— START OF Dataset records —

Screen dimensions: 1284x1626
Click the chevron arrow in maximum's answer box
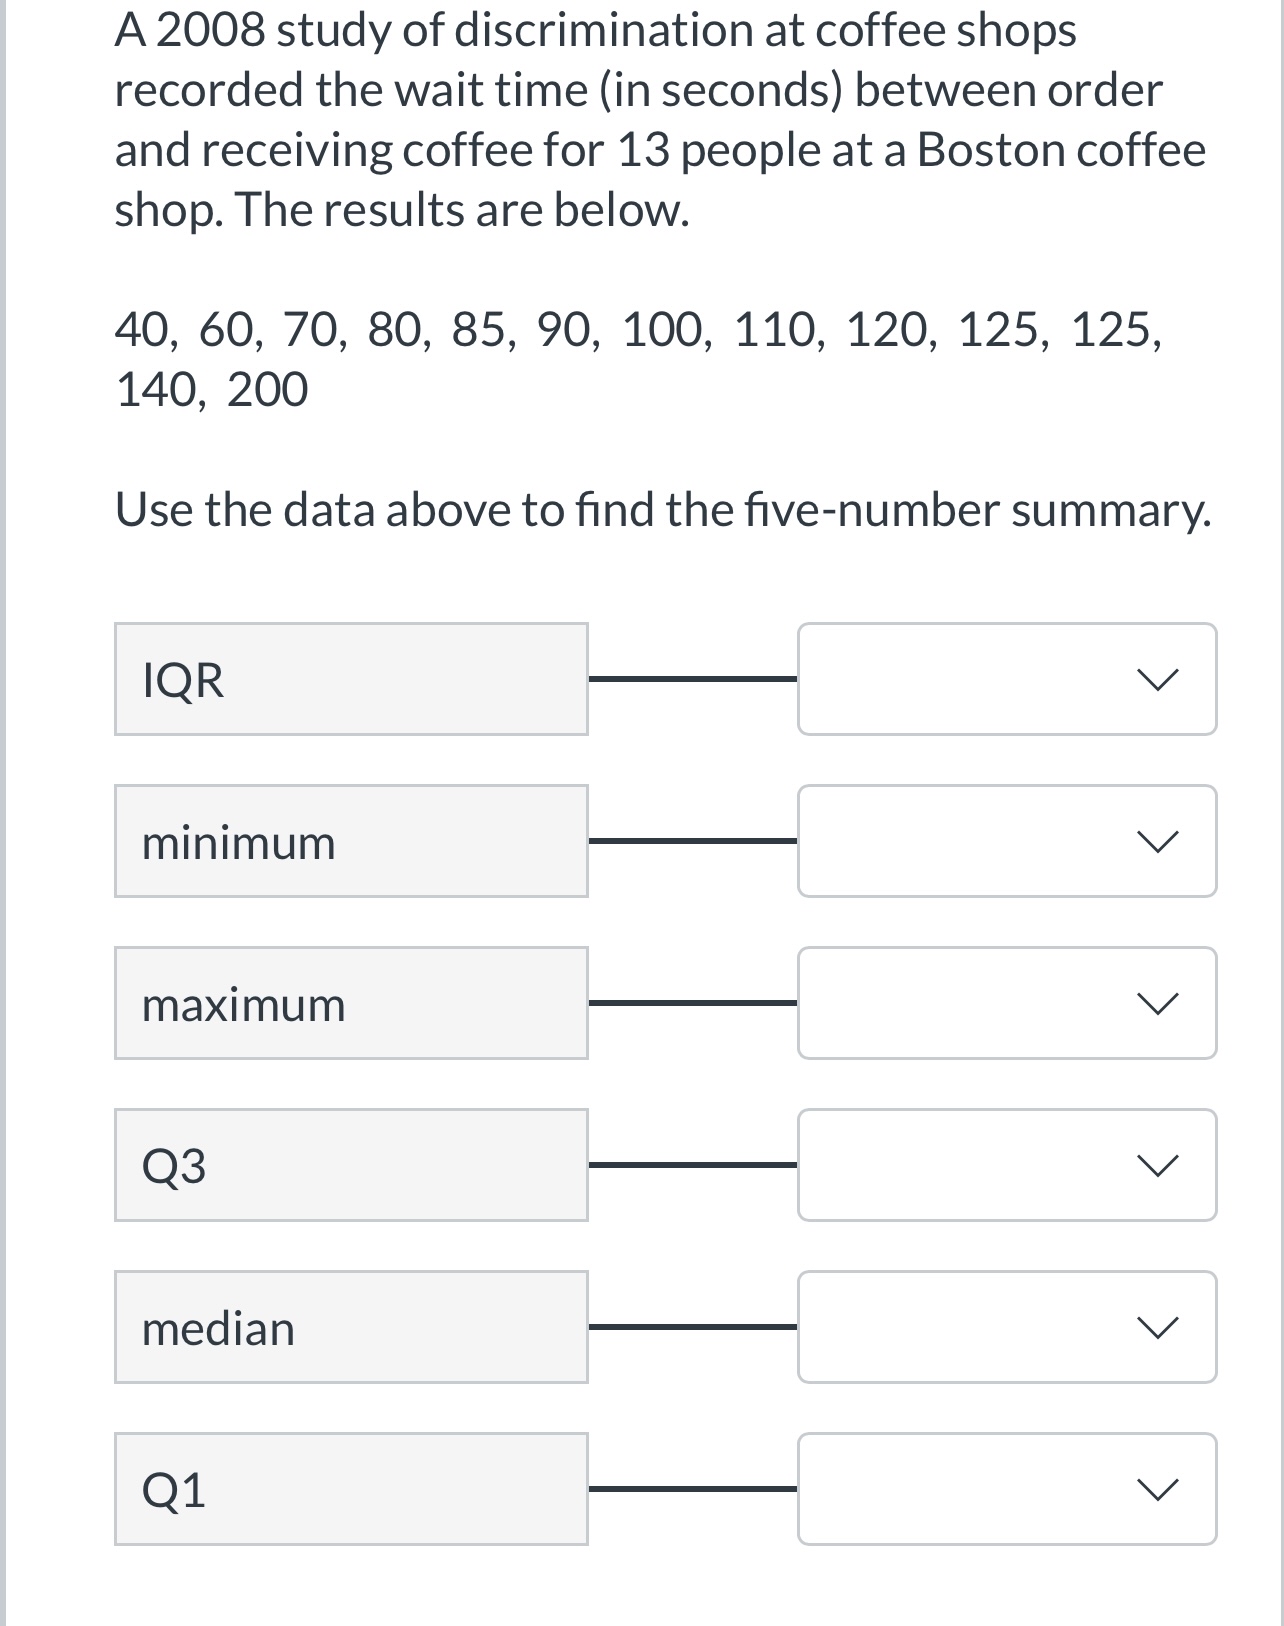[x=1157, y=1004]
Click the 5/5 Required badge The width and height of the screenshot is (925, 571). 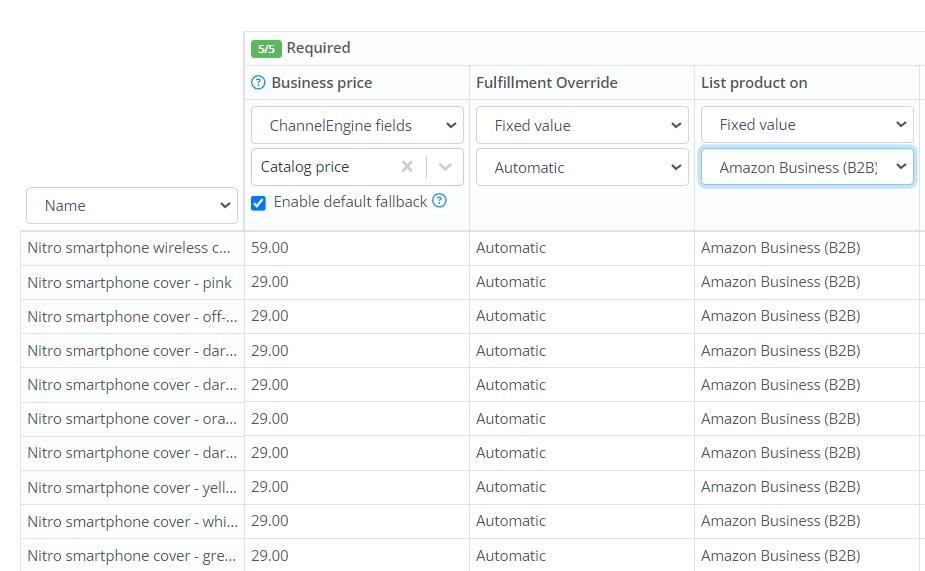pyautogui.click(x=266, y=48)
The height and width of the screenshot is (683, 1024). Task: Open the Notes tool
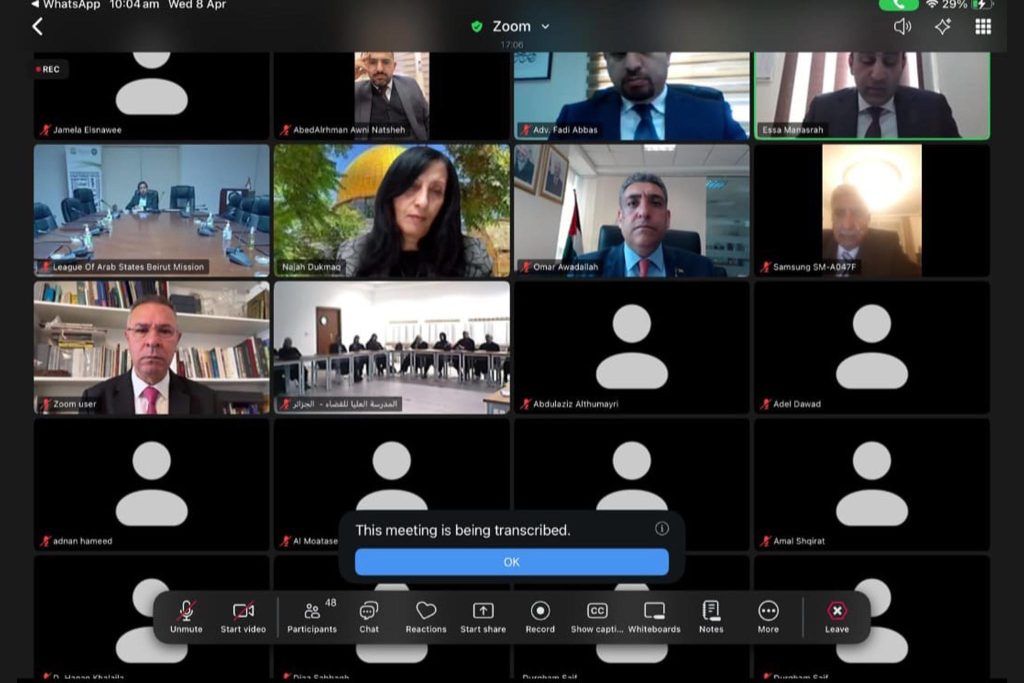coord(711,615)
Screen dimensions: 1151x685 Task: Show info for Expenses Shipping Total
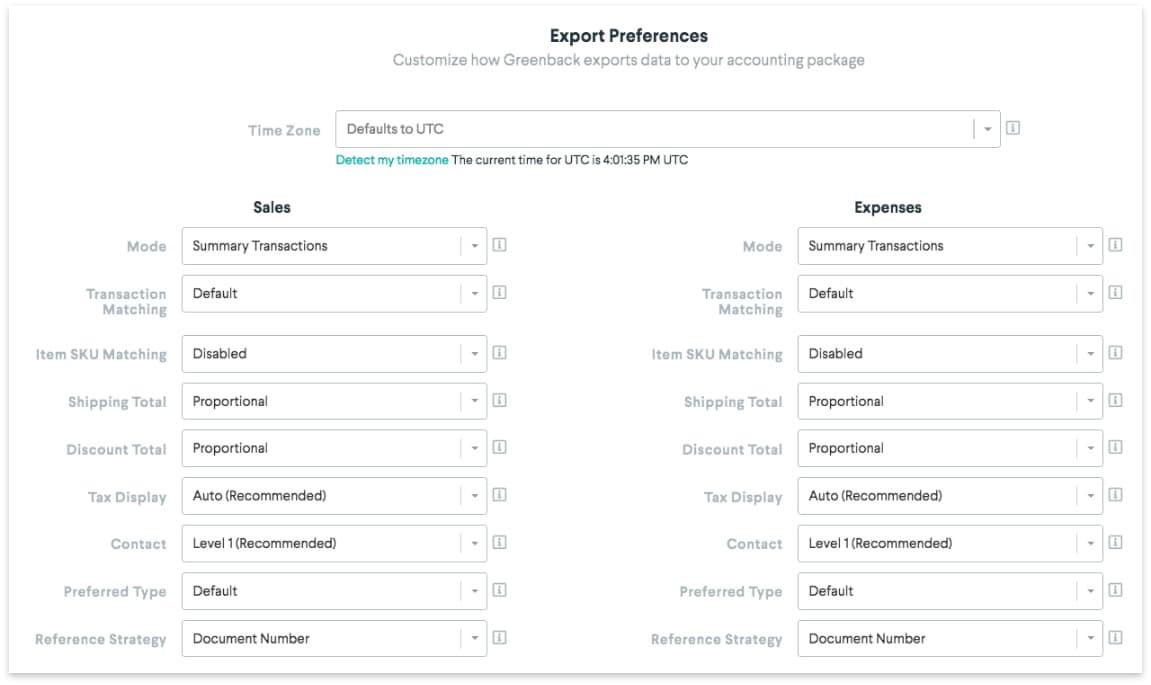1116,400
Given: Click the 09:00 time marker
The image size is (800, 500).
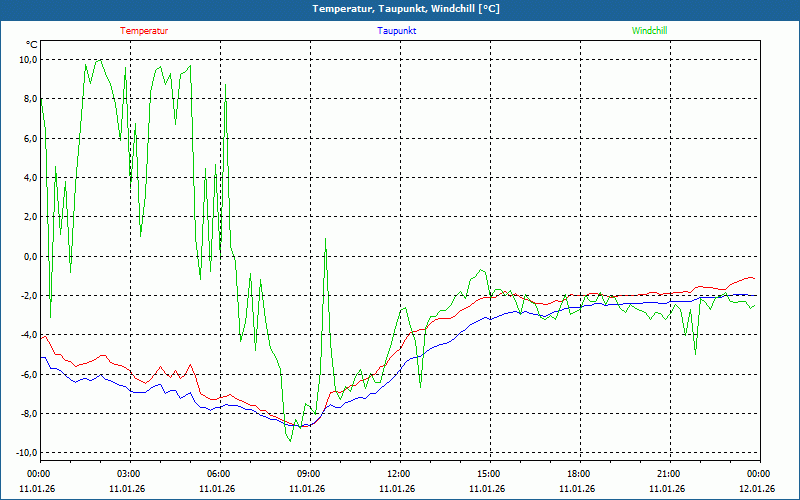Looking at the screenshot, I should [x=309, y=474].
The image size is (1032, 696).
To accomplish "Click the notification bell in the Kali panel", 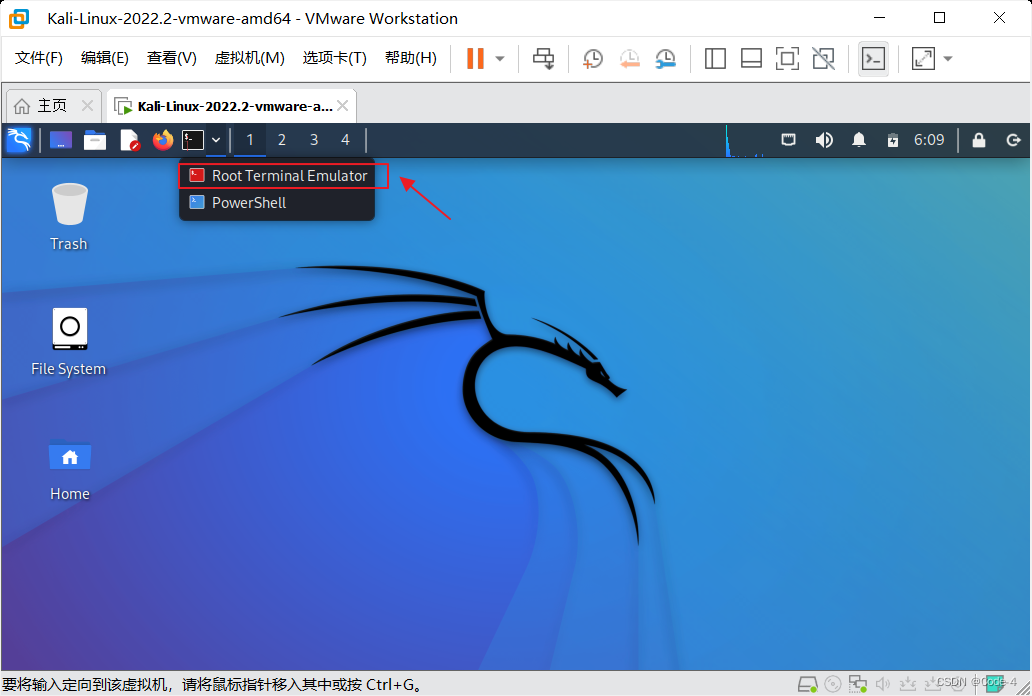I will [x=858, y=140].
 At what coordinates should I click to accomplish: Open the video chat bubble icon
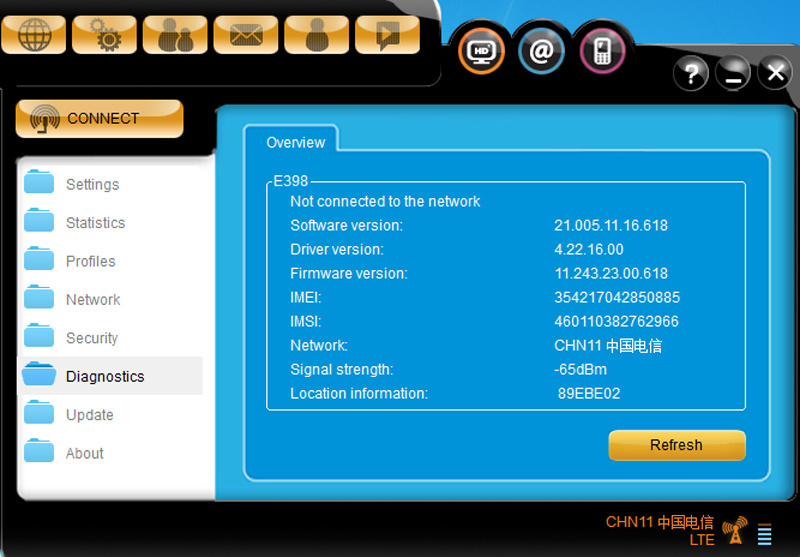click(x=387, y=35)
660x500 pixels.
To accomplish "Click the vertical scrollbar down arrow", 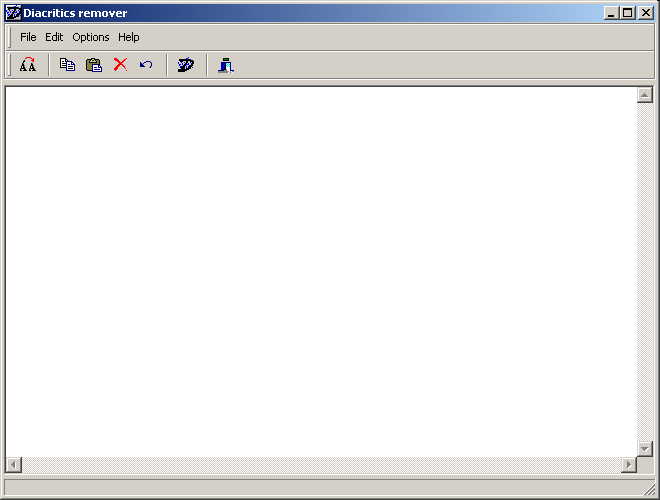I will coord(645,448).
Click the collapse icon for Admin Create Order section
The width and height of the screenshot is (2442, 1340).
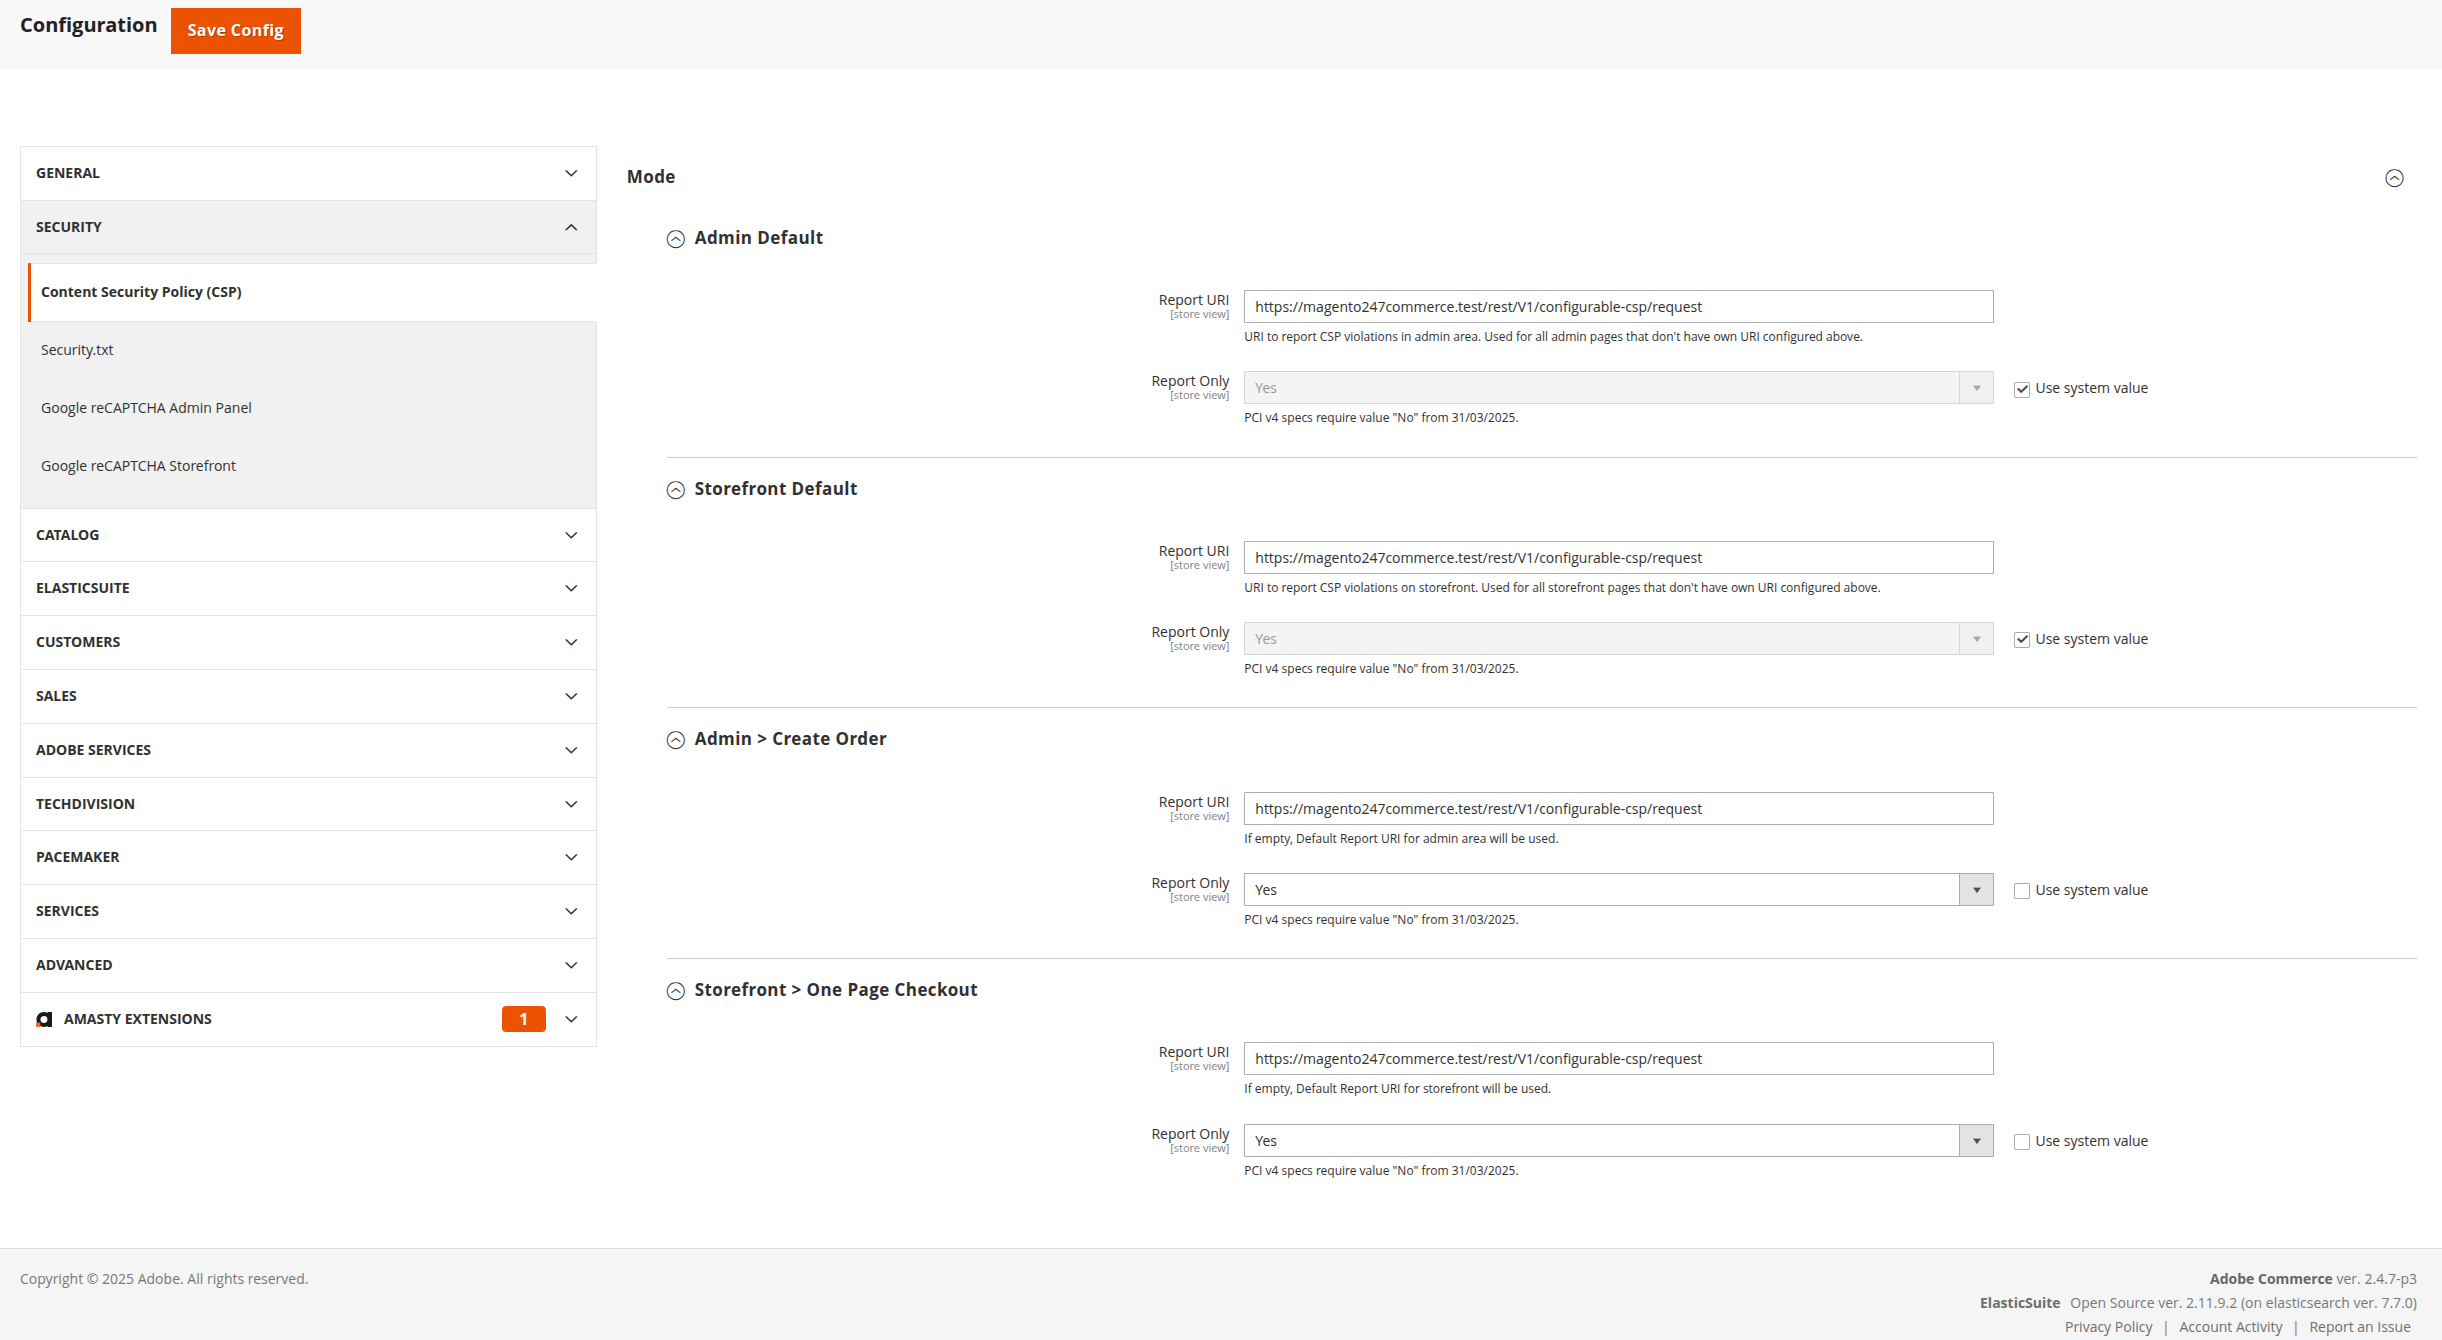676,739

— END OF Dataset records —

| Stated goal |
Copy each line of the rows above that contains the string "Open". Matching is case-sensitive.

| Complete output |
The height and width of the screenshot is (683, 1024). Task: Open the Notes tool
 At what coordinates should I click to accomplish: Open the video chat bubble icon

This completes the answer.